Well, with #2 a little over a month old now, I think mythical wife and I are experiencing yet another new thing: colic. Basically periods of time when the baby goes completely apeshit ballistic nuclear and is screaming their heads off for an inconveniently long duration, and there doesn’t seem to be an explanation for it. I mean seriously:
Unfortunately, there is no definite explanation for why this happens. Most often, colic means simply that the child is unusually sensitive to stimulation or cannot “self-console” or regulate his nervous system. (Also known as an immature nervous system.) As she matures, this inability to self-console—marked by constant crying—will improve. Generally this “colicky crying” will stop by three to four months, but it can last until six months of age.

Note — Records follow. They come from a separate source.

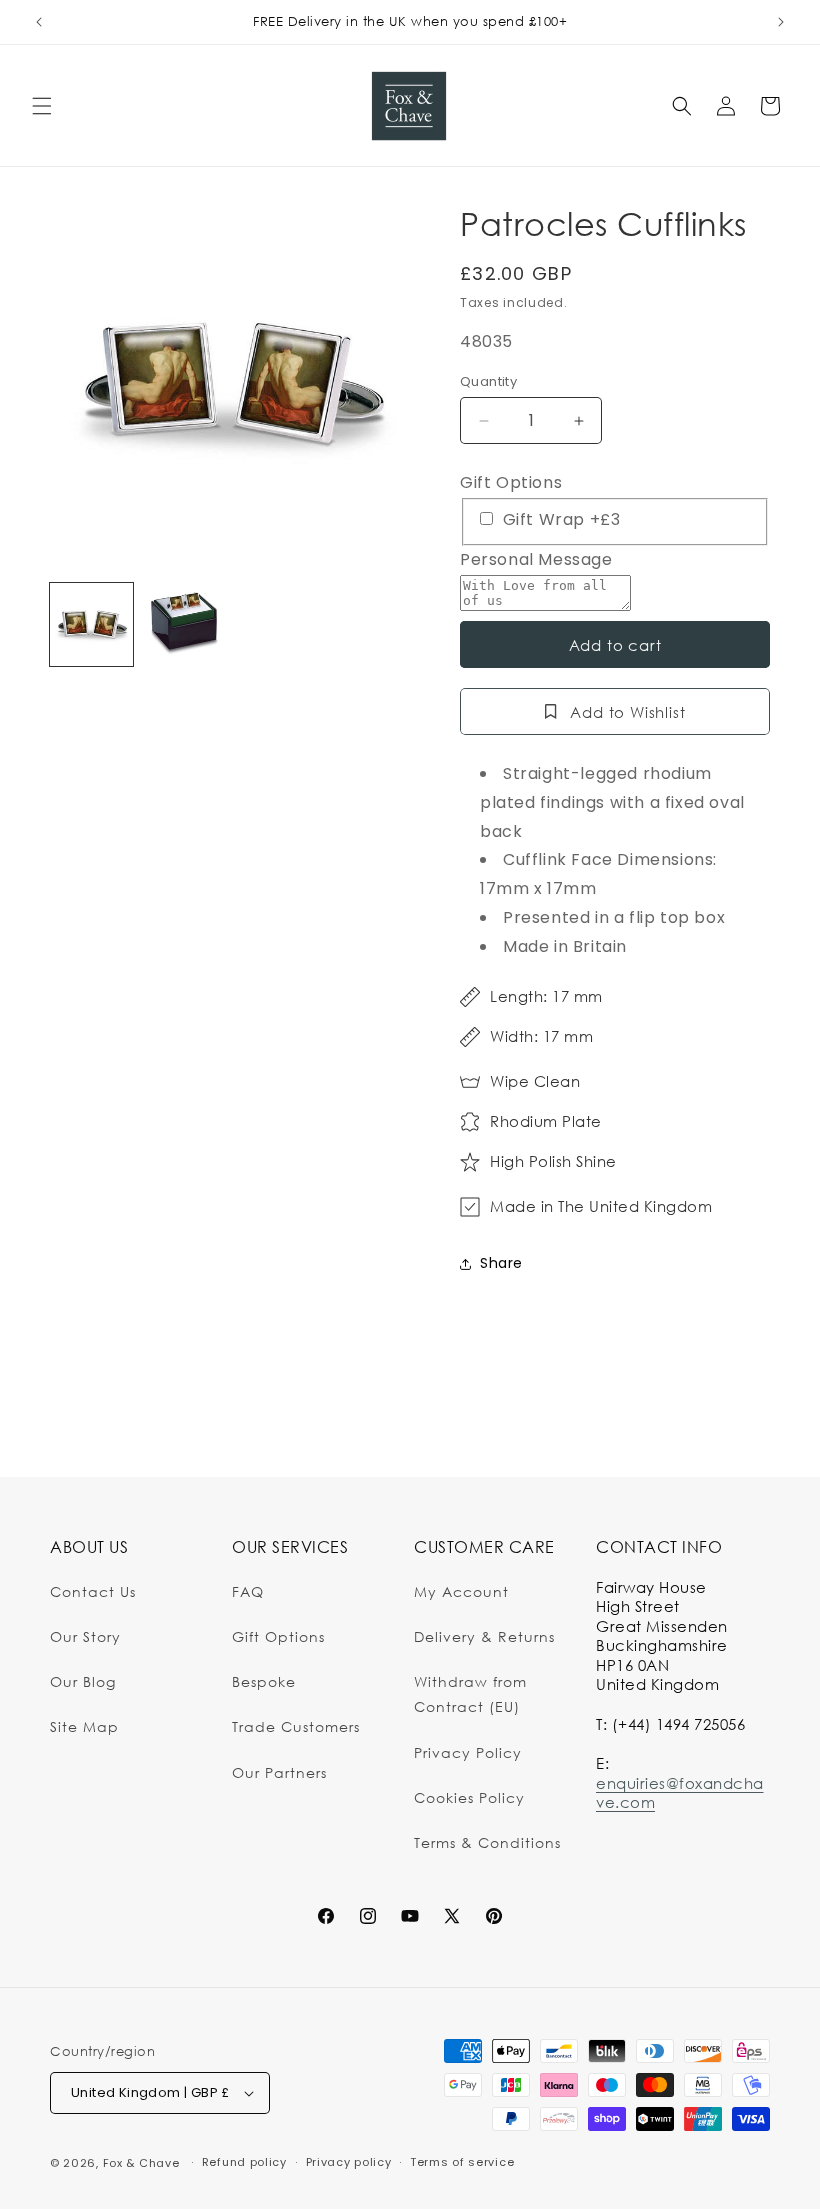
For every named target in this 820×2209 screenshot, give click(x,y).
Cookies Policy (469, 1797)
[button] (42, 106)
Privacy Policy (468, 1752)
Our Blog (83, 1681)
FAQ (248, 1591)
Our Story (85, 1636)
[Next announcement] (781, 22)
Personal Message (536, 559)
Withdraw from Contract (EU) (470, 1694)
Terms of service (462, 2162)
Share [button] (501, 1263)
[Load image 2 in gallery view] (184, 624)
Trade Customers (296, 1726)
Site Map (84, 1726)
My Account (461, 1591)
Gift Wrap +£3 (559, 519)
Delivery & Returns (484, 1636)
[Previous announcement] (39, 22)
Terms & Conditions (487, 1842)
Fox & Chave (141, 2163)
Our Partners (279, 1772)
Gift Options (511, 482)
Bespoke (264, 1681)
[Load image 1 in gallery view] (91, 624)
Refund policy (244, 2162)
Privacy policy (349, 2162)
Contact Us (93, 1591)
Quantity (488, 381)
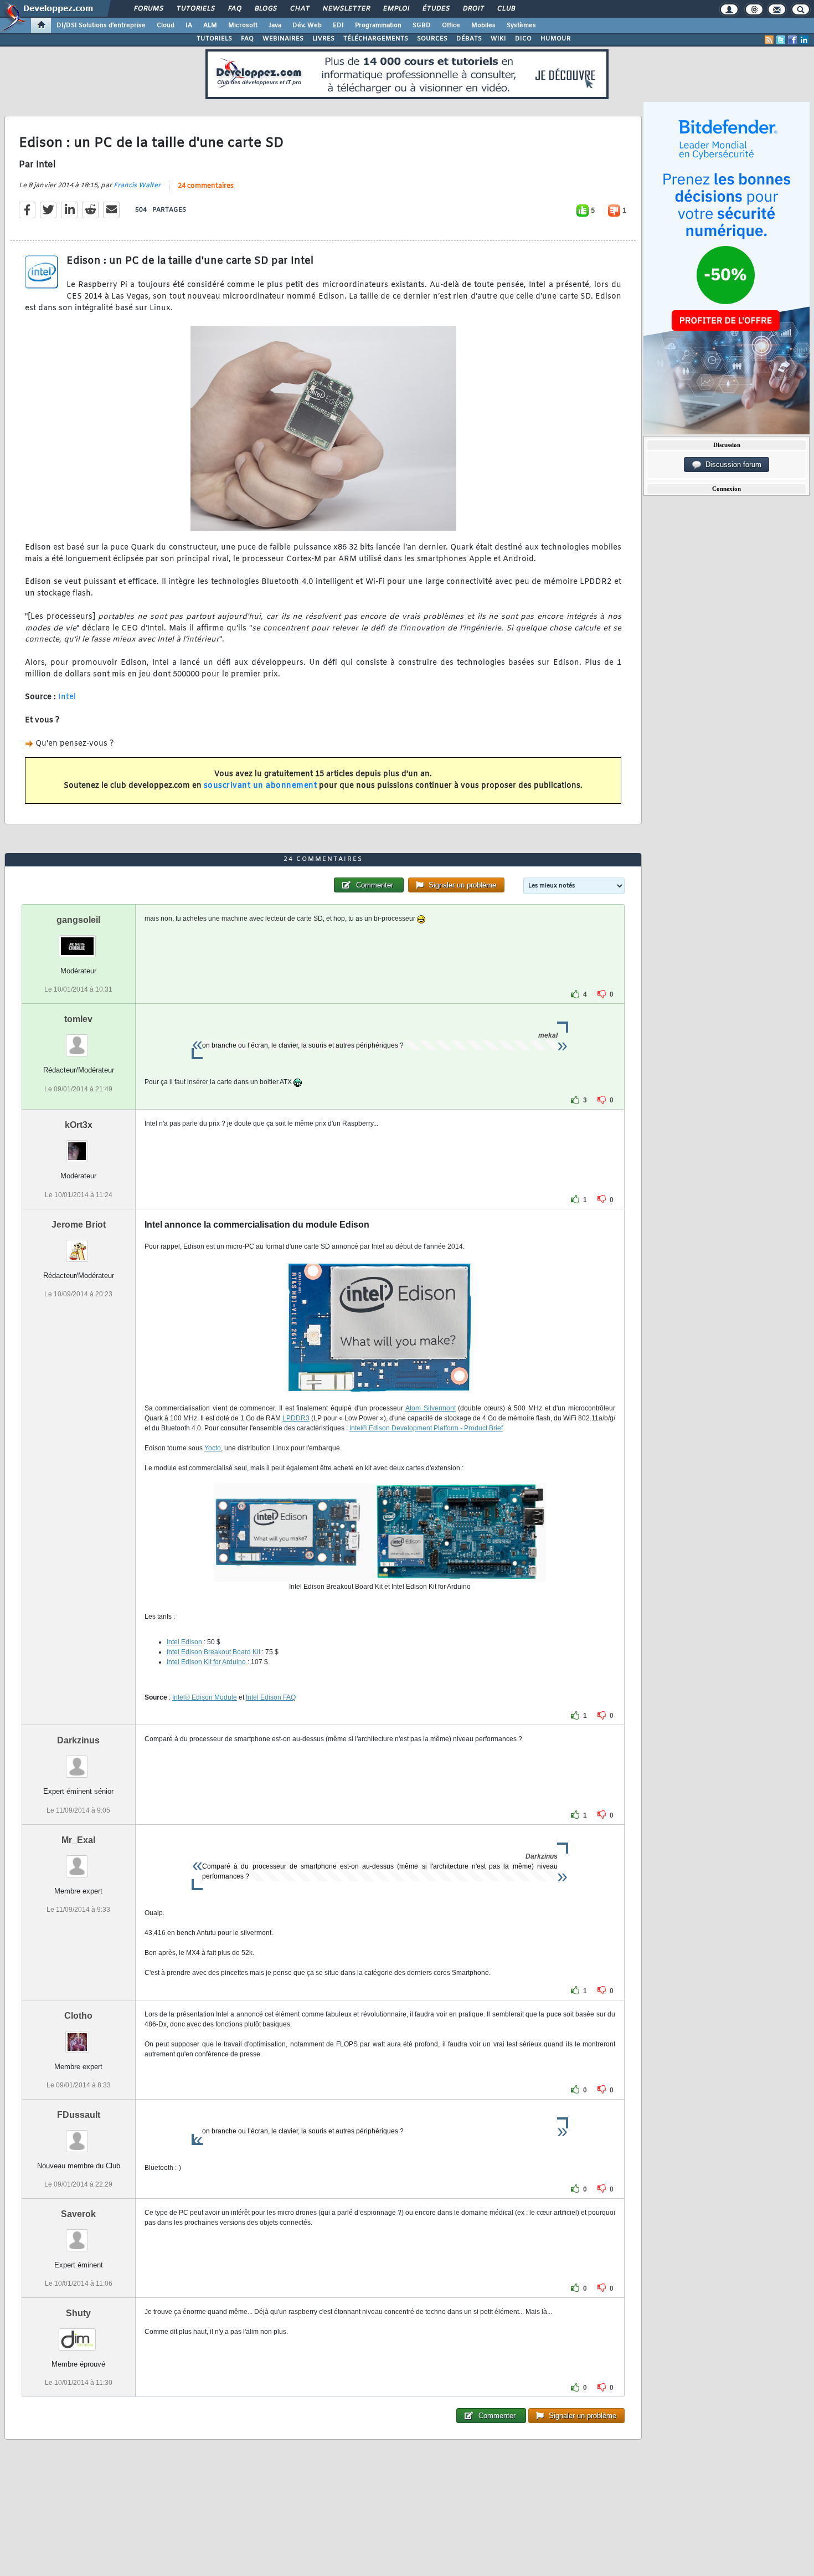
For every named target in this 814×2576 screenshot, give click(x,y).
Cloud (165, 25)
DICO (523, 39)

I read shit like this, and my thoughts usually go in the direction of, how long as the human race been in existence, as well as existing in the age of modern medicine and diagnosis, and nobody’s still been able to figure this shit out?
Needless to say, it’s evident that #2 has occasional colic, and when it starts, it’s basically the worst scenario in the world. Seriously, I’ve never had suicidal thoughts in my life before sitting there with an inconsolable newborn screaming their lungs out and there being seemingly absolutely nothing in the world that can bring them down. Blowing my head off, or jumping off a cliff seems like a preferable alternative to trying and failing to calm a colic-ky baby back to earth.
And as often times the case during this second go-around, I’m ashamed to admit just how often I lose my cool and let it get to me. It’s like I know that parenting is excruciatingly difficult, and I did sign up for this, but to me, and by no fault of anyone much less my precious #1, we have comparisons we’re capable of making, and when didn’t go through it so badly the first time around, but are going through it horrifically the second, it creates that space for their to be additional frustration.
All the same, good or bad, these kinds of posts exist to be the real life truth to how parenting really is going for someone like me, and I do want to remember the things that I can hopefully look forward to in the future as talking points to remind my children of in the future when they’re older, wiser, and can comprehend words in the event that they find this shit on their own.
The daunting reality is additionally the fact that we’re still so early on that teething hasn’t even yet come into play, but considering how #2 has been so far, I can only make an educated guess that I’ll go back to thinking teething is the biggest cancer on the planet again in 4-6 months.